FAI = Total Official Looniness Abroad
Unsurprisingly, if you re-arrange the letters FOOTBALL ASSOCIATION OF IRELAND, you get the anagram TOTAL OFFICIAL LOONINESS ABROAD.
- Did you know that Jack Charlton became Ireland manager by accident because the FAI messed up an attempt to give the job to someone else?
- Or that Eoin Hand became Ireland manager because an FAI board member thought that his rival candidate had once thrown a bun at him?
These are just two of my Twelve Maddest Things That The FAI Has Done, from an article I wrote in last Saturday’s Irish Independent. Here’s the full list: >>>
1965 – Ireland was in a play-off against Spain to qualify for the 1966 World Cup. The FAI agreed to play the game in Paris, where there would be more Spanish fans, if the FAI could have the Spanish share of the gate money. The Spanish agreed, and won the game.
1970s – The FAI regularly organised friendlies in Poland, where officials enjoyed the ‘night life’ (yes, that means prostitutes), and once did not even stay in the same city as the match. The players travelled to one such game in the luggage carriage of a train, while the officials relaxed on seats.

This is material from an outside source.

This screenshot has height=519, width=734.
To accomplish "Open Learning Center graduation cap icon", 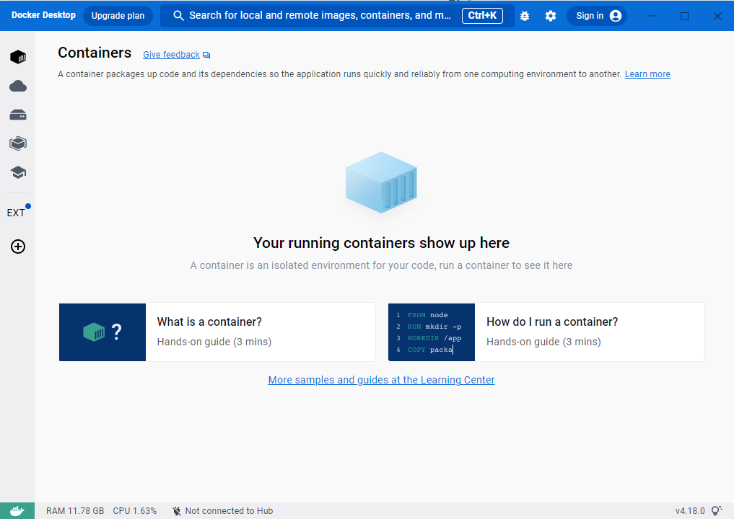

1980 – After Johnny Giles quit, Eoin Hand beat Paddy Mulligan to the Ireland manager’s job by one swing vote. Afterwards, one FAI board member said that he had voted for Hand because he thought Mulligan was the person who had thrown a bun at him on an away trip.
1986 – Jack Charlton became Ireland manager by accident, after the FAI messed up a vote intended to give the job to Bob Paisley. At first Charlton got only three votes out of eighteen, compared to nine for Paisley. The FAI then couldn’t contact Charlton to tell him that he had got the job.
1986 – When a friend congratulated Charlton on his new job, he replied ‘What job?’ On being told he was Ireland manager, he replied ‘Oh, I’d forgotten about that.’ When Charlton sent his first squad list to the FAI, he found that an FAI official was adding players that he liked onto the list.
1994 – The FAI bought £296,000 of World Cup tickets, and gave most to a tout with the confidence-inspiring nickname of ‘George the Greek’, who unsurprisingly did a runner. The FAI ended up with a ‘trading shortfall’ of over £200,000, for which they obtained just 314 extra tickets for one Ireland match.
1996 – Two referees won a court case against the FAI after being downgraded for failing a new test. The judge called the FAI ‘an autocracy which was incapable of abiding by its own rules’. The FAI quickly reacted by writing to 142 other referees, banning them all from refereeing for not taking the same test – the exact opposite of the court judgment.
1999 – The FAI announced a plan to spend £65m on a new stadium, but forgot to include the £16m cost of the site, then spent years debating which of two non-existent stadiums they would use. During the optimistic FAI bid to host Euro 2008, the UEFA panel was photographed examining an empty field.
2002 – The FAI prepared for the World Cup by forgetting to bring proper footballs to an island that had no proper football pitch, causing a minor civil war back home. On returning, the FAI ordered an independent investigation into itself, and pretty much ignored the results.
2002 – The FAI tried to sell TV rights for Ireland games to the subscription channel Sky. When the Government told them that EU law protects important cultural events for terrestrial TV viewers to watch free, the FAI countered that Irish football is not culturally important.
2005 – The FAI fired Brian Kerr, the only Irish manager to have won European and World trophies, and vowed to replace him with a World-class manager. This turned out to be Stephen Staunton, the part-time unofficial coach of the defenders at a poor English third division team.
2007 – The FAI has just fined two League of Ireland clubs €500 each because their fans were throwing paper. This comes after they introduced a revised promotion system for last season, which infuriated a Dundalk fan so much that he occupied their offices and doused himself with petrol.